Sans aucune prétention, il ne serait pas exagéré de dire que la rue princesse est un endroit de tous les vices. Cette nuit là, la serveuse à qui nous avons offert une bouteille de bière 66, ne fait aucun mystère sur la vie à la rue princesse. Et cela, après lui avoir formulé le vœu de l’épouser. « Si vraiment, tu veux faire du sérieux, je vais tout arrêter », commence celle-ci avant de demander une cigarette que je lui offre sans hésitation. De l’estrade, on lui fait signe. Elle se lève en exhibant un postérieur qui peut faire frissonner plus d’un érotique. Ma compagne du soir ne passe pas inaperçue. Tout son habillement laisse transparaître presque sa nudité. De retour, je lui offre une autre bouteille de 66. Elle me trouve très aimable. De la vie à la rue princesse, elle raconte. « On se débrouille ici, chacun d’entre nous cherche sa vie. Ils sont nombreux les gars qui viennent ici et nous draguent. Souvent pour une passe. Mais, ils ne sont pas sérieux. C’est pour se défouler. Aujourd’hui, si tu n’es pas attirante, tu ne peux pas servir à la Rue Princesse. Parfois, la drogue circule ici. Leaders de la jeunesse patriotique, des refondateurs, des cadres de tous bords politiques passent ici ». Elle m’indique le véhicule d’un haut gradé de l’armée, mais refuse de dire son nom. Seul aveu, une de ses copines s’y trouve. Ma compagne du soir n’est pas une exception. Toutes les filles vivent le même quotidien dans la réjouissance même la plus inimaginable.

Impact économique

Aujourd’hui, les ‘’maquis’’ de la rue princesse génèrent assez de ressources. Les tenanciers de bars, buvettes et autres restautrants s’acquittent de leur taxe à la marie et constituent un frein au chômage par l’emploi de personnes déscolarisées.

> Questions
1. Dans l'extrait sur la rue Princesse, quelle boisson est offerte à la serveuse ?
2. Poursuivez l'extrait sur la rue Princesse après sa dernière phrase.

> Données fournies
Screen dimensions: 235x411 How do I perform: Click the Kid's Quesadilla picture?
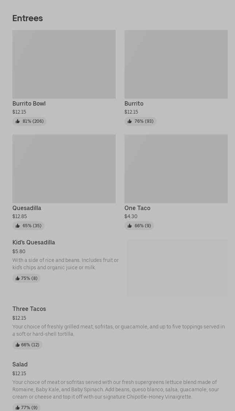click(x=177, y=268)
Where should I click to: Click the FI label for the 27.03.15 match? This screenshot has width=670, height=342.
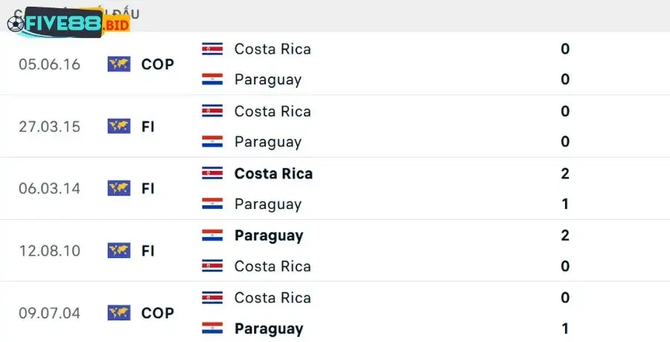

...

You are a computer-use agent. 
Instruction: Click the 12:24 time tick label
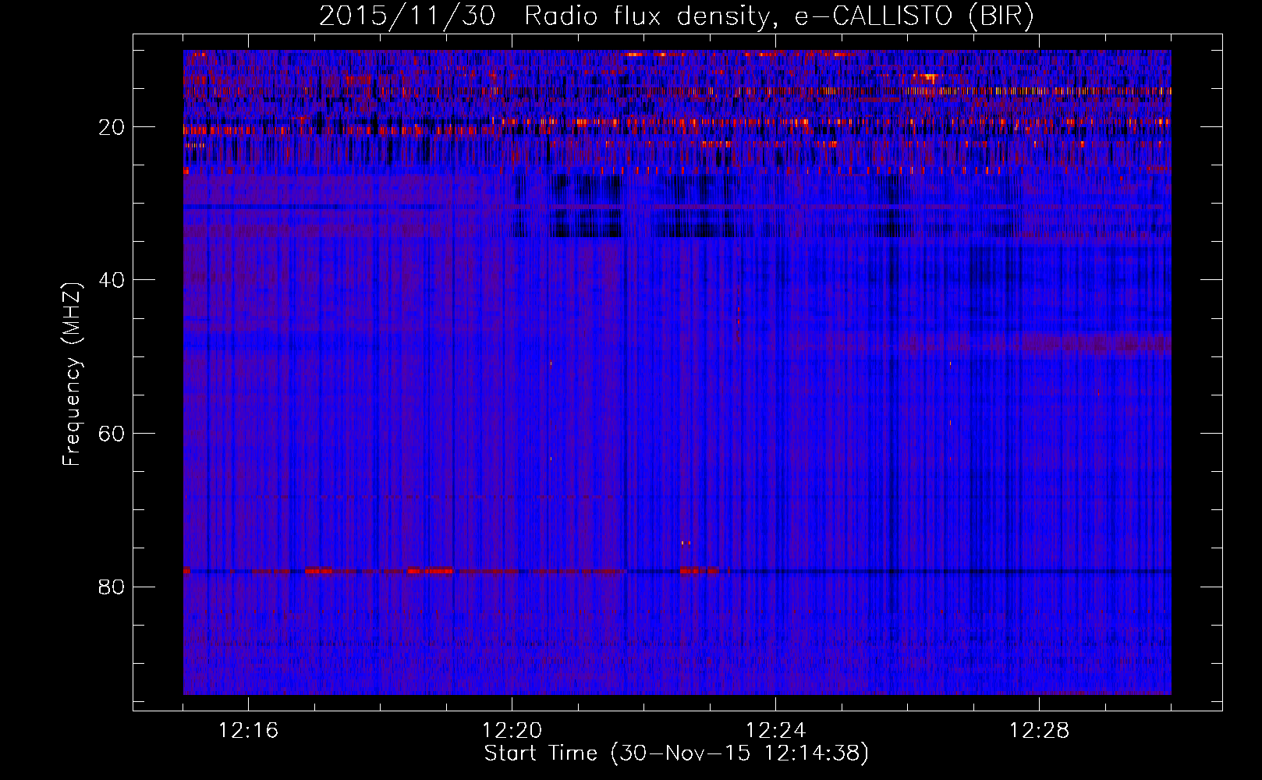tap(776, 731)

> Corrigé
1. Une bouteille de bière 66.

2.
Au plan culturel

La rue princesse est devenue depuis quelques temps, un endroit incontournable en Afrique de l’Ouest au plan culturel. Très populaire pour la diffusion des productions discographiques, des genres musicaux en vogue, coupé décalé, zouglou, elle a vu naître une classe de Dj qui, après la sortie d’un album, ont connu l’eldorado. On cite au panel Dj Mackenzy (de la Nouvelle Ecriture) Dj Arafat ‘du Shanghaï) Dj Bombastik (de la Station) Tata Kheny (de la Nouvelle Ecriture) Marechal Dj (du Shanghaï…) : Tous ces artistes sont désormais des ambassadeurs de la rue princesse et du coupé décalé dans le monde entier.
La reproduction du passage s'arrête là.